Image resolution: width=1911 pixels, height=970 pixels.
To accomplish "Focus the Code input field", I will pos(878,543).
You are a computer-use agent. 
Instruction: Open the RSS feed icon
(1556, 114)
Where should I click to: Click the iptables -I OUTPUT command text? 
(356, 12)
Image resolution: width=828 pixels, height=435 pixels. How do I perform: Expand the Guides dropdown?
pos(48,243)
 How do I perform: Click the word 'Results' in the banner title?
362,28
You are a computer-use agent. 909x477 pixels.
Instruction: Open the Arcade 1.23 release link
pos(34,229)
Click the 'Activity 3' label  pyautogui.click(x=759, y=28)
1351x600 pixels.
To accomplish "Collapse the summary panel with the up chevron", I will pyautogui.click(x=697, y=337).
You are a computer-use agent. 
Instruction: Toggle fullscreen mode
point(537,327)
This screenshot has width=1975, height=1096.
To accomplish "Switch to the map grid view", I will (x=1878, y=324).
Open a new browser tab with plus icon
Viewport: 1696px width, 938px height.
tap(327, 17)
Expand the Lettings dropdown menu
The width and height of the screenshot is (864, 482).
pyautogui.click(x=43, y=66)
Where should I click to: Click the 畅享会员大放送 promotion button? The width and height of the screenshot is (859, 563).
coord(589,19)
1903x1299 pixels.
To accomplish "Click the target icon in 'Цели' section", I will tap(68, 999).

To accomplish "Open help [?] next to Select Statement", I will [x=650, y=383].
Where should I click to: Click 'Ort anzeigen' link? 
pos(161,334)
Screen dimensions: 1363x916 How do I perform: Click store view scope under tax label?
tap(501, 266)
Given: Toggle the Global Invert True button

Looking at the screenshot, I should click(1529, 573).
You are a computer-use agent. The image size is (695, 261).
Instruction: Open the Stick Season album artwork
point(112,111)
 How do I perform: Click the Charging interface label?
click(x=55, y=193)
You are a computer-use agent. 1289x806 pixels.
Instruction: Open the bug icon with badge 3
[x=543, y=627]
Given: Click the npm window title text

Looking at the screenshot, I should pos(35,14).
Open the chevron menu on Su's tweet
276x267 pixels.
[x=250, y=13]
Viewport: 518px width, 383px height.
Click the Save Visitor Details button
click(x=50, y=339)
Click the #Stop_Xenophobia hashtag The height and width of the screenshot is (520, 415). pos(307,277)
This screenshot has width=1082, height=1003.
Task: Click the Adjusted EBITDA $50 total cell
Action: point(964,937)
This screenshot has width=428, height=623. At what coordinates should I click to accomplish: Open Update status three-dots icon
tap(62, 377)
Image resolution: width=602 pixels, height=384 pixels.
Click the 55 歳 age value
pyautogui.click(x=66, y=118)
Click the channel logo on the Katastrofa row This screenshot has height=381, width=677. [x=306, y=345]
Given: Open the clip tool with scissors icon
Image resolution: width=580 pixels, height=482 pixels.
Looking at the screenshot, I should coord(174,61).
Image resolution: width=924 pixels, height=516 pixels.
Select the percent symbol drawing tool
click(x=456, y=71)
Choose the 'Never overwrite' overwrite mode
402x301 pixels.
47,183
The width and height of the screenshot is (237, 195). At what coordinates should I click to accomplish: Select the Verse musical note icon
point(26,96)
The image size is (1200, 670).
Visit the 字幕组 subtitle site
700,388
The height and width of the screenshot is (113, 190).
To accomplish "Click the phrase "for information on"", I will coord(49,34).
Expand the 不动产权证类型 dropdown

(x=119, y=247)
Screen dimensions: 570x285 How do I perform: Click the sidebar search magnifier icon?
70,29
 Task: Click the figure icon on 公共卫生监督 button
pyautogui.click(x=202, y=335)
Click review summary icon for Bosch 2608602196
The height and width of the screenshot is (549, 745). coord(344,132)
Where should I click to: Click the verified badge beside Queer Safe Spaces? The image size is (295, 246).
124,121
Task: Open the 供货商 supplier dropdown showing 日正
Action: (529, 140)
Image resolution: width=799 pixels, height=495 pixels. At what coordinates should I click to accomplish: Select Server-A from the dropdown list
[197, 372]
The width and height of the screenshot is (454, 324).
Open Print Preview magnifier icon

* What is needed
Find every line in the records above that contains the string "button" and copy each one in full. Only matches with the same capitalization count.

* Answer in full
Where should I click to: Click the 畅享会员大放送 promotion button? The width and height of the screenshot is (859, 563).
Given: Toggle the Global Invert True button
Click the Save Visitor Details button
 Task: Click the figure icon on 公共卫生监督 button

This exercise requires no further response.